Já há registro de uma nova variante do coronavírus no Brasil, a XBB.1.16, também conhecida como Arcturus. A vacina bivalente contra a covid-19 é a dose mais avançada do imunizante disponibilizada até o momento.
— Se tomo a vacina bivalente, estou mais protegido. Vale a pena as pessoas tomarem mais uma dose da vacina, principalmente, se a última dose foi de seis a nove meses atrás — orienta Sprinz.
Deve continuar a mesma mobilização nos serviços de saúde?
De acordo com Barbosa, são dois aspectos distintos: um está relacionado à preparação administrativa para o enfrentamento da emergência, que foi finalizado, e outro ao investimento em prevenção, principalmente em relação à testagem e à vacinação da população, que deve permanecer:
— A analogia mais comum que podemos fazer é com a influenza, um vírus respiratório que apesar de não ser considerado pandemia continua sendo uma doença contra a qual precisamos vacinar.

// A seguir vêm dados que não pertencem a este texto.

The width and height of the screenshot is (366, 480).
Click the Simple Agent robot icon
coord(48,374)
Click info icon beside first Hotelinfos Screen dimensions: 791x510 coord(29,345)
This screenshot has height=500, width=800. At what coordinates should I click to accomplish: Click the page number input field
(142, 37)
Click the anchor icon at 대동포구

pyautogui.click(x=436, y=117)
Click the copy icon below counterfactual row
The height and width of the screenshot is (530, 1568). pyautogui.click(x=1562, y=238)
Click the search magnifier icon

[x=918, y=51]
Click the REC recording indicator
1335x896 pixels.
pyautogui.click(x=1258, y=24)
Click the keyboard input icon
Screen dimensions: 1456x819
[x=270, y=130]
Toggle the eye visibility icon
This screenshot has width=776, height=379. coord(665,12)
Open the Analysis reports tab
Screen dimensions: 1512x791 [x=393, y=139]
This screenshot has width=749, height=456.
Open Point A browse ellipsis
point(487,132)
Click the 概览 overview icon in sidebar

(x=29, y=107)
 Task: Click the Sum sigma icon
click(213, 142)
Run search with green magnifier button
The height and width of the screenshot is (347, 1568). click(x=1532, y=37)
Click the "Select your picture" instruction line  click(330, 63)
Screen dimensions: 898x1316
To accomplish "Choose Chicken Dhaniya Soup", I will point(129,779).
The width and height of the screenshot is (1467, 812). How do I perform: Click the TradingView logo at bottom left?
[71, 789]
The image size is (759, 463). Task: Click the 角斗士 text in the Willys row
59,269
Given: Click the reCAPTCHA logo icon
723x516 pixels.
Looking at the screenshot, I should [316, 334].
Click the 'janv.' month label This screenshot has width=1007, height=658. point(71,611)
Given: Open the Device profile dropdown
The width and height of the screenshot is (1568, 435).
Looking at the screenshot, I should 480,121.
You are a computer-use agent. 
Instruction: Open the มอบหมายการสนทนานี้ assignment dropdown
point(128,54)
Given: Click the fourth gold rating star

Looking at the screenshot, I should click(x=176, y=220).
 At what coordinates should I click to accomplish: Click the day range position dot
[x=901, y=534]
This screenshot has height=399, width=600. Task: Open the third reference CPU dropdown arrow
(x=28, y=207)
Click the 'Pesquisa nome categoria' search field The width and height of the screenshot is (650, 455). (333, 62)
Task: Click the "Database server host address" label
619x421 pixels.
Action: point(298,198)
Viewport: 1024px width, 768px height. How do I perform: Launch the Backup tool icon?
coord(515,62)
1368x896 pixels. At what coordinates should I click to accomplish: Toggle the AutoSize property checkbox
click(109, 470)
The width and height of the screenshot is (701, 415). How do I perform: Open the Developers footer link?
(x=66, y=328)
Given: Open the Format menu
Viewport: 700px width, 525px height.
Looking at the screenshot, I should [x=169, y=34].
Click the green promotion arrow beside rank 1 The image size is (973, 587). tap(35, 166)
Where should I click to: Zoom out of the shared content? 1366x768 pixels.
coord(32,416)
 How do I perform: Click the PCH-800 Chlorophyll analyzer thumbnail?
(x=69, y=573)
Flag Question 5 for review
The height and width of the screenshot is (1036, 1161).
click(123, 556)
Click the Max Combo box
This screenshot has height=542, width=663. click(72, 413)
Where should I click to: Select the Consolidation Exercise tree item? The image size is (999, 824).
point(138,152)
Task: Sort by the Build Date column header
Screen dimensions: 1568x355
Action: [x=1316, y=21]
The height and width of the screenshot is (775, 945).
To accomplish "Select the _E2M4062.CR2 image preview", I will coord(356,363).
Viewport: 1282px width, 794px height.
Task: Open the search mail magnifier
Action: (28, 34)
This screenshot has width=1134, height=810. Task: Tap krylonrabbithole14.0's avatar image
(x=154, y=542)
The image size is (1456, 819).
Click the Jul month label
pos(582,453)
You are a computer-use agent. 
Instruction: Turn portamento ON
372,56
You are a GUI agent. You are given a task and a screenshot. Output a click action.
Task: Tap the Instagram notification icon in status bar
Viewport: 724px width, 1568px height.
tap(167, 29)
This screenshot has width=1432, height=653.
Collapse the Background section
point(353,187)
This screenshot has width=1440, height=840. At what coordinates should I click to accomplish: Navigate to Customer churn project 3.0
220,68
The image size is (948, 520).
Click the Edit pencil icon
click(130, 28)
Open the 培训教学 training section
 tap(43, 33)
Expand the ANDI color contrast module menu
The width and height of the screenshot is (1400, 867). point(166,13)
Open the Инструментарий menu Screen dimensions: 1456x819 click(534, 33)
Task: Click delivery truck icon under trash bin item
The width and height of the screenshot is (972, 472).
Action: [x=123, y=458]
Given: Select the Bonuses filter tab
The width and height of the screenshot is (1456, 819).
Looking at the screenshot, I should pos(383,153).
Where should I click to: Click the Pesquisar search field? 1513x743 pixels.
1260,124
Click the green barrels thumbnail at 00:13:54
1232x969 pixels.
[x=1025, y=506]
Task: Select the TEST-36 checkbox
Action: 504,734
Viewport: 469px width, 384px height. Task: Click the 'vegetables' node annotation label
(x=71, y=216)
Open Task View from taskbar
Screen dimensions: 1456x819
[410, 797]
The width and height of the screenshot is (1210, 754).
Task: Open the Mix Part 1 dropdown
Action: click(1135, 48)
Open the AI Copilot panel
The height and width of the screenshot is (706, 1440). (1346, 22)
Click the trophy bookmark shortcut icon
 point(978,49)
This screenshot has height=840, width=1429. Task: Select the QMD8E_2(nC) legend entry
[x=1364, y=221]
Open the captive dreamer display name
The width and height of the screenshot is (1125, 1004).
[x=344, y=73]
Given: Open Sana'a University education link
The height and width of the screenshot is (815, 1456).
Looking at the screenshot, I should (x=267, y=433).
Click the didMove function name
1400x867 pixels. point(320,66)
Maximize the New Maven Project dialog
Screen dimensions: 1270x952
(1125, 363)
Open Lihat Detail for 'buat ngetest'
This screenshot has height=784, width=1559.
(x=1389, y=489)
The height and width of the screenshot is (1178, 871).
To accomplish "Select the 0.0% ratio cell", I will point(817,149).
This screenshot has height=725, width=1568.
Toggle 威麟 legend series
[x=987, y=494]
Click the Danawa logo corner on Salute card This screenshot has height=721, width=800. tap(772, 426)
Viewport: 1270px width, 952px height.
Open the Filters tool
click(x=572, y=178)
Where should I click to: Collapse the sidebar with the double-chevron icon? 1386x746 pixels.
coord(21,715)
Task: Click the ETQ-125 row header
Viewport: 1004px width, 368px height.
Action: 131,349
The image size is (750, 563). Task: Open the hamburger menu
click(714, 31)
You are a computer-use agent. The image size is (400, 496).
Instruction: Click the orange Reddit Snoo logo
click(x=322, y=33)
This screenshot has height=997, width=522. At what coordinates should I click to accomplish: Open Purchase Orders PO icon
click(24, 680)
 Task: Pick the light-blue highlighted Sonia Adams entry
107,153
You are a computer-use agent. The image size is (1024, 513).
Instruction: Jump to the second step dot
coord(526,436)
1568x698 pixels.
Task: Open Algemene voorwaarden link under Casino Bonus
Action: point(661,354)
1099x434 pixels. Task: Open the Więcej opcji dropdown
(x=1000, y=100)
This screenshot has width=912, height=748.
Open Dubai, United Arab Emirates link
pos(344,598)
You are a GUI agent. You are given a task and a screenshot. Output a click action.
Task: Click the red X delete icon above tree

As autoridades planejam alguma mudança no enfrentamento da covid-19 após o anúncio de hoje da OMS?
De acordo com Tani Ranieri, diretora do Centro Estadual de Vigilância em Saúde (Cevs), "mudanças nas condutas são preconizadas pelo Ministério da Saúde e serão aguardadas pela SES". A reportagem de GZH aguarda retorno da Secretaria de Saúde de Porto Alegre e do Ministério da Saúde.
Haverá outras pandemias?
Novas pandemias virão, mas não há como saber quando, por causa de que doença e qual seria a magnitude do problema. Barbosa comenta que existe uma epidemiologia cíclica em que patógenos acabam circulando pelo planeta, como já ocorreu com dengue, zika, influenza, HIV e outros coronavírus.
— Por isso é importante a vigilância epidemiológica desses patógenos. O monitoramento é essencial e é o trabalho que vários países fazem junto com a OMS. Monitorar doenças que podem ter esse comportamento é fundamental para termos uma resposta rápida e assertiva e para diminuir o número de pessoas que desenvolvem quadros graves — diz o docente da Unesp.
— Os desafios não param, e os países precisam estar atentos, vigilantes. Não somos otimistas em relação ao futuro. Conseguimos sobreviver a essa que foi a pior crise sanitária graças à ciência, aos esforços das pessoas, mas fica o alerta porque novos problemas podem surgir — enfatiza Spilki.